As \(n \to \infty\), \(n^{-5}S_n \to \frac{1}{5}\).

(a) The direction vectors of \(l_1\) and \(l_2\) are \(\begin{pmatrix} 0 \\ 1 \\ -2 \end{pmatrix}\) and \(\begin{pmatrix} 1 \\ 2 \\ 1 \end{pmatrix}\) respectively. The vector between points on \(l_1\) and \(l_2\) is \(\begin{pmatrix} -4 \\ 0 \\ 1 \end{pmatrix}\). The cross product of the direction vectors is \(\begin{pmatrix} -2 \\ -2 \\ -1 \end{pmatrix}\). The shortest distance is given by \(\frac{1}{\sqrt{30}} \begin{vmatrix} -4 & 0 & 1 \\ -2 & -2 & -1 \end{vmatrix} = \frac{21}{\sqrt{30}}\).

(b) The normal to \(\Pi_1\) is the cross product of the direction vector of \(l_1\) and the direction vector of \(l_2\), which is \(\begin{pmatrix} -2 \\ -2 \\ -1 \end{pmatrix}\). Using the point \((1, 4, -1)\) on \(l_1\), the equation of \(\Pi_1\) is \(5x - 2y - z = -2\).

(c) The direction vector of the line of intersection is \(\begin{pmatrix} 1 \\ 4 \\ -3 \end{pmatrix}\). The normal to \(\Pi_2\) is \(\begin{pmatrix} -1 \\ -1 \\ 1 \end{pmatrix}\). Using the point \((1, 1, 1)\), the equation of \(\Pi_2\) is \(x + 2y + 3z = 6\).

(a) To find vertical asymptotes, set the denominator equal to zero: \(x^2 + 3 = 0\). This equation has no real roots, so there are no vertical asymptotes. The horizontal asymptote is found by considering the limit as \(x\) approaches infinity: \(y = \frac{x+1}{x^2+3} \to 0\). Thus, the horizontal asymptote is \(y = 0\).

(b) To find stationary points, differentiate \(y\) with respect to \(x\): \(\frac{dy}{dx} = \frac{(x^2+3) - (x+1)(2x)}{(x^2+3)^2}\). Set \(\frac{dy}{dx} = 0\) to find \(x^2 + 2x - 3 = 0\). Solving this quadratic equation gives \(x = -3\) and \(x = 1\). Substituting back into the original equation gives the stationary points \((-3, -\frac{1}{6})\) and \((1, \frac{1}{2})\).

(c) The intersections with the axes occur when \(y = 0\) and \(x = 0\). For \(y = 0\), solve \(x+1 = 0\) to get \(x = -1\), so the intersection is \((-1, 0)\). For \(x = 0\), \(y = \frac{1}{3}\), so the intersection is \((0, \frac{1}{3})\).

(d) For \(y^2 = \frac{x+1}{x^2+3}\), the intersections with the axes are the same as in part (c), but \(y\) can be positive or negative. Thus, the intersections are \((-1, 0)\) and \((0, \pm \frac{1}{3})\). The stationary points are \((1, \pm \frac{1}{2})\).

(a) The sketch of the curve shows two loops symmetric about the line \(\theta = \frac{1}{2} \pi\).

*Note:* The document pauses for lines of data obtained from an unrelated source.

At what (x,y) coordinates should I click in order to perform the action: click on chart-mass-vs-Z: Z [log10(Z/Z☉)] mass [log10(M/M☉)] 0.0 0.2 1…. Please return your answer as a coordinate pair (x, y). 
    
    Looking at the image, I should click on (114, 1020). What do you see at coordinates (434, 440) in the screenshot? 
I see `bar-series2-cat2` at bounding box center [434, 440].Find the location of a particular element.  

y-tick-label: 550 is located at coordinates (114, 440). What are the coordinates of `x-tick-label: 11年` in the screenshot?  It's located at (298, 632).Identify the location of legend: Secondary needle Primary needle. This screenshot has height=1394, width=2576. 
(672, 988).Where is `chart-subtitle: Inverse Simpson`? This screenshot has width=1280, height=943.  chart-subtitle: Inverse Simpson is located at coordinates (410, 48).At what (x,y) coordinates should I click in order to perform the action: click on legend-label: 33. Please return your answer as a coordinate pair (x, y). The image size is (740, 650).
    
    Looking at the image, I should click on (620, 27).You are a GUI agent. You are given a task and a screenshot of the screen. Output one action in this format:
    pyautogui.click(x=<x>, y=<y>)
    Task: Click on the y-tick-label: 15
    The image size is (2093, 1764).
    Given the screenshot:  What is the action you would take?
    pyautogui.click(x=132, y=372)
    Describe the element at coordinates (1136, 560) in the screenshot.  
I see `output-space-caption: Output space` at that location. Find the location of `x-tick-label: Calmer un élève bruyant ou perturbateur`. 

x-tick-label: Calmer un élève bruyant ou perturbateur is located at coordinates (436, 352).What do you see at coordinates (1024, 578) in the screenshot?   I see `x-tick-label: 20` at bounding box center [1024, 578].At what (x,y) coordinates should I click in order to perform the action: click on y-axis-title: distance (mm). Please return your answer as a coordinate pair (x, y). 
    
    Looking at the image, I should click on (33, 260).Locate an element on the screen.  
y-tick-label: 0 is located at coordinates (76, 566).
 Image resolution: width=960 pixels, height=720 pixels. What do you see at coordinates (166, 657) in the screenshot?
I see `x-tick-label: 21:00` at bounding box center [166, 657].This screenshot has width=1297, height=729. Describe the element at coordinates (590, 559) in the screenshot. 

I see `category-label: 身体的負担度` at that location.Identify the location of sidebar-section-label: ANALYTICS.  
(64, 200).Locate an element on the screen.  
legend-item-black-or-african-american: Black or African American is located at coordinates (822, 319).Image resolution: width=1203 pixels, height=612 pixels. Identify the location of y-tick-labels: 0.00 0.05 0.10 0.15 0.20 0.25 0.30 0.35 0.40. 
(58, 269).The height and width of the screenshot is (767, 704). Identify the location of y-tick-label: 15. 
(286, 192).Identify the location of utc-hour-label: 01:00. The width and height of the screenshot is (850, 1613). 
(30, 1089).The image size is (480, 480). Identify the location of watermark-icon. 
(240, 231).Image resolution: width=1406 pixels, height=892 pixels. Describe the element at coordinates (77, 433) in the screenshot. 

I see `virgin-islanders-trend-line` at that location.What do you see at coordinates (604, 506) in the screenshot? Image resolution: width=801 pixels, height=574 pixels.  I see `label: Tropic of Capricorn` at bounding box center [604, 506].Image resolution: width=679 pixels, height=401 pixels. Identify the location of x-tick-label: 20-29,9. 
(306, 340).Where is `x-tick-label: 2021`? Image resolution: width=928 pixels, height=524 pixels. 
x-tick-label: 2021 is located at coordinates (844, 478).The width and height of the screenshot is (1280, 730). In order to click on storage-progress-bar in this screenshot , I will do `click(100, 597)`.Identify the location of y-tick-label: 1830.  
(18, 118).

(b) Start with \(r^2 = \sin 2\theta \cos \theta\). Use \(\sin 2\theta = 2 \sin \theta \cos \theta\) and polar to Cartesian conversions: \(x = r \cos \theta\), \(y = r \sin \theta\). Thus, \(r^5 = 2x^2\). Therefore, \(\left( x^2 + y^2 \right)^{\frac{3}{2}} = 2x^2 y\).

(c) The total area enclosed by the curve is given by \(\frac{1}{2} \int_0^\pi \sin(2\theta) \cos \theta \, d\theta\). Simplifying, \(\int \sin \theta \cos^2 \theta \, d\theta = -\frac{1}{3} \cos^3 \theta\). Evaluating from 0 to \(\pi\), the area is \(\frac{2}{3}\).

(d) Differentiate \(r^2 = \sin 2\theta \cos \theta\) with respect to \(\theta\) to find the maximum distance. Solve \(6 \cos^3 \theta - 4 \cos \theta = 0\) to find \(\cos^2 \theta = \frac{2}{3}\). The greatest distance is \(r = \frac{4}{\sqrt{3}} = \frac{4\sqrt{3}}{9} \approx 0.877\).